TK80/BSの
シンセシステムを復活/拡張したい〜
その53
SBC8080ボードを使った
TK80BS互換機の拡張I/Fの作製
2020年
6月20日
この日は夕方からガレージに来ました。Ebayで購入したVDPが来ていました。けっこう時間がかかりました。パッケージのデートコードは82年、83年でした。
早速、互換機のVDPボードに挿して動作確認します。動作良好です。
6月21日
先週シンセ用のテンポクロックの周波数が半分になっていた件を修正し
ます。カウンタの分周テーブルを変更して40〜250Hzにしました。プログラムは16ステップシーケンサで中心周波数を決め、ボリュームのADC値でプラスマイナスします。互
換機で使っているPSoCのうち、キーボード変換以外でPSoCのプログラムが動いているのは、このPSoCだけです。他は無限ループしているだけです。
テンポクロック用の16ステップのアナログシーケンサ互換部のカウンタのクリアが同期式で、うまくクリアできない件です。元々は4017を使った10ステップアナログシーケンサ用の信号をTKの8255で作っていました。なので、クリアの時にクロックは出力されません。非同期のクリアがあるカウンタはPSoCには無さそうなので、クリア信号で強制的にクロックを発生させるロジックを追加してみました。合成すると、クロックが非同期になるというワーニングがでます。
上記の強制クロックで正常にクリアされるようになりましたが、偶にステップ数が1つ進まず、マイナス1になるので、クロックも同期化しました。正常に動作するようになりました。
現在、本体は9VのACアダプタ、拡張I/F部は12VのACアダプタに分かれているので、12Vに統一します。本体のリアパネルに12V出力を追加し、両端がジャックの電源ケーブルも作製しました。これで、本体のフロントパネルの電源スイッチで拡張I/Fも連動するようになりました。
互換機本体と拡張I/F部は同じ型番のタカチのカスタムサイズのアルミケースですが、微妙にサイズが異なり、カバーが交換できないことが分かりました。下の切り込みの寸法が12mmと13.5mmで違っています。カバーが入れ替えられませんが、特に問題にはなりません。
SC−01の音声信号を本体側へ送り、TK80上のPC1(ゲーム音)と、PS/2キーボード変換のブザー、SC−01の音声の3音をミックスしてリアスピーカから出力します。
互換機本体、拡張I/Fのリア側です。コネクタやボリュームにラベルを貼ります。本体と拡張I/Fは拡張I/F、ETC、DCの3本のケーブルで接続します。ケーブルは長めに作ってあり、左右にも配置できるようになっています。

################

課題 A:
TK80BS互換機についての本文で、カウンタの分周テーブルを変更した結果、テンポクロックは何Hzの範囲になりましたか。

記述された項目を探すための記録
################

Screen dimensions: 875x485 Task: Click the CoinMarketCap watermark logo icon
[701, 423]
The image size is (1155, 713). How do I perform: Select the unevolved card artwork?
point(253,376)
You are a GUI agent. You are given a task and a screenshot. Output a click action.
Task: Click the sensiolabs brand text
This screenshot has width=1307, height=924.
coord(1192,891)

################

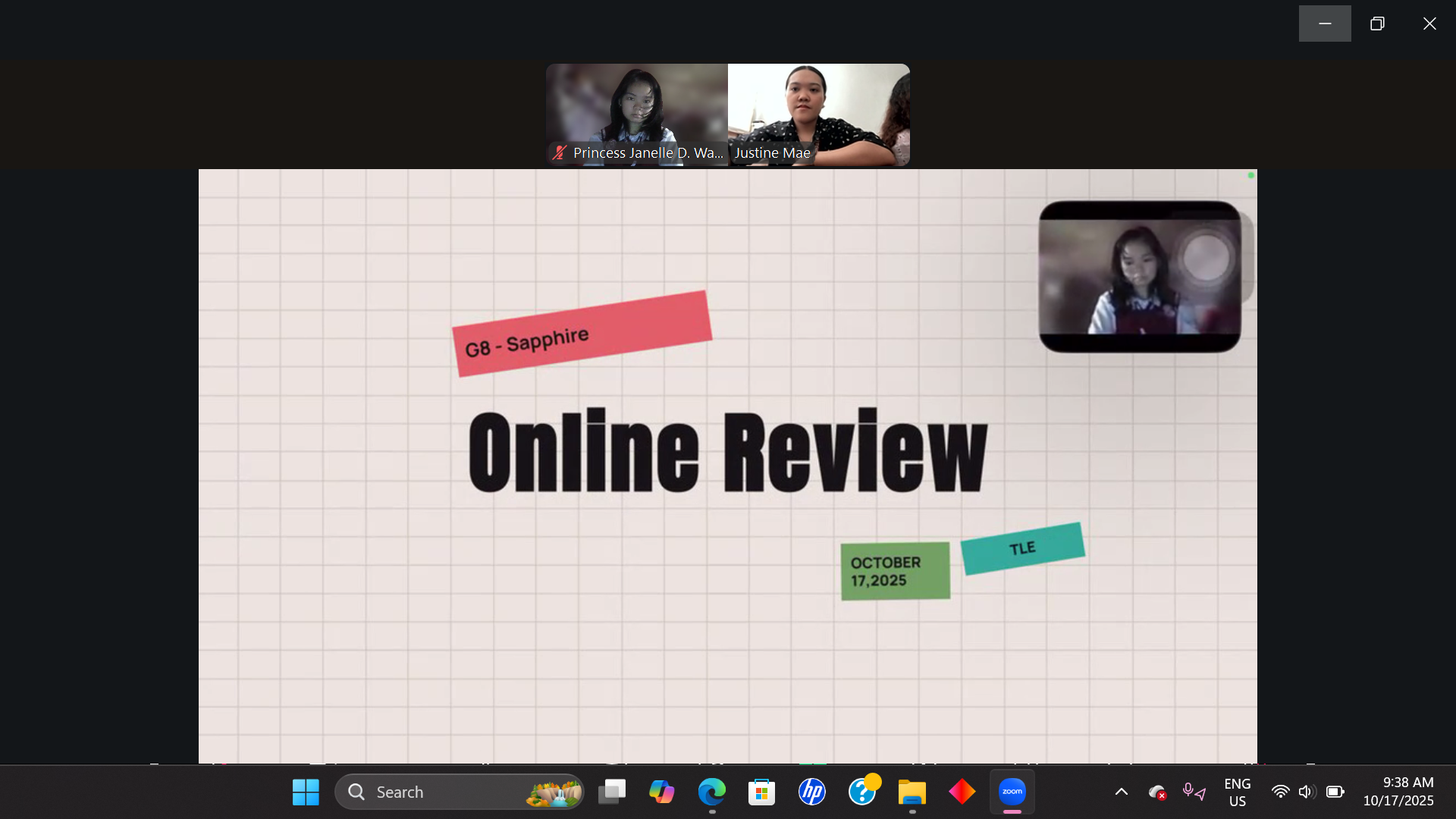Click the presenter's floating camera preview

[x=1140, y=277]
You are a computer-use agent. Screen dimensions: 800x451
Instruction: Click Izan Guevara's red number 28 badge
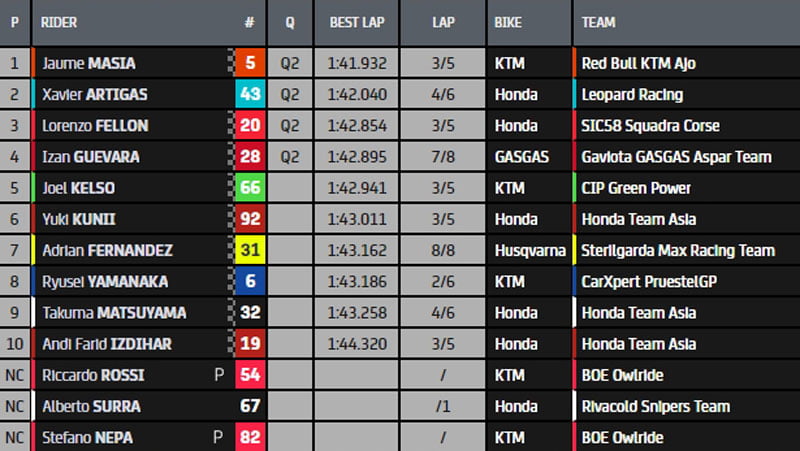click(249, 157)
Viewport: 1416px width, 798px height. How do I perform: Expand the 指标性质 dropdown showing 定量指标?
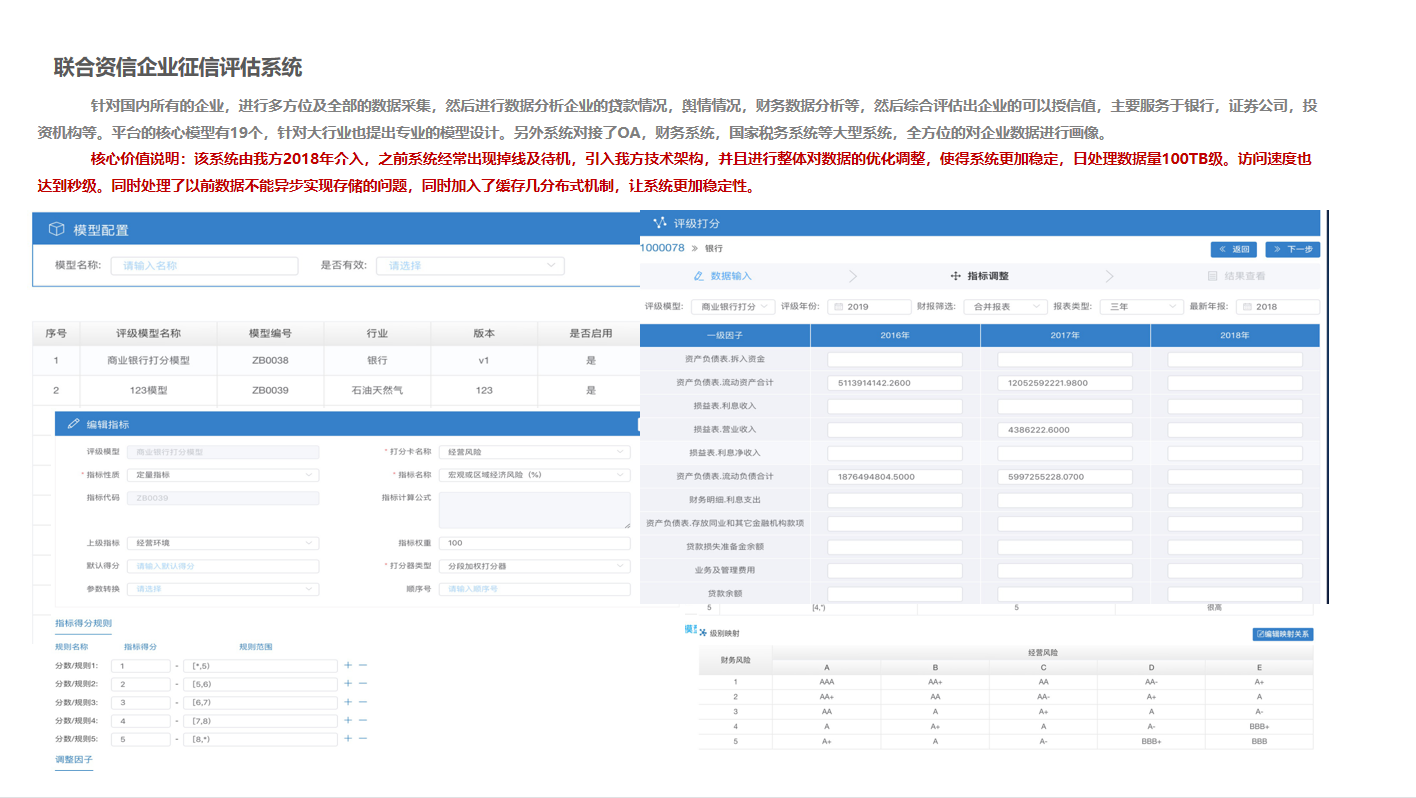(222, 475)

################

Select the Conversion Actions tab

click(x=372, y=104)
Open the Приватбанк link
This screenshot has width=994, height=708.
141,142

################

課題 B:
記録のうち、「You are a GUI」を含む行から「coord(1192,891)」を含む行までを、両端の行も含めてそのまま書き写してください。

解答 A:
40〜250Hzです。

解答 B:
You are a GUI agent. You are given a task and a screenshot. Output a click action.
Task: Click the sensiolabs brand text
This screenshot has width=1307, height=924.
coord(1192,891)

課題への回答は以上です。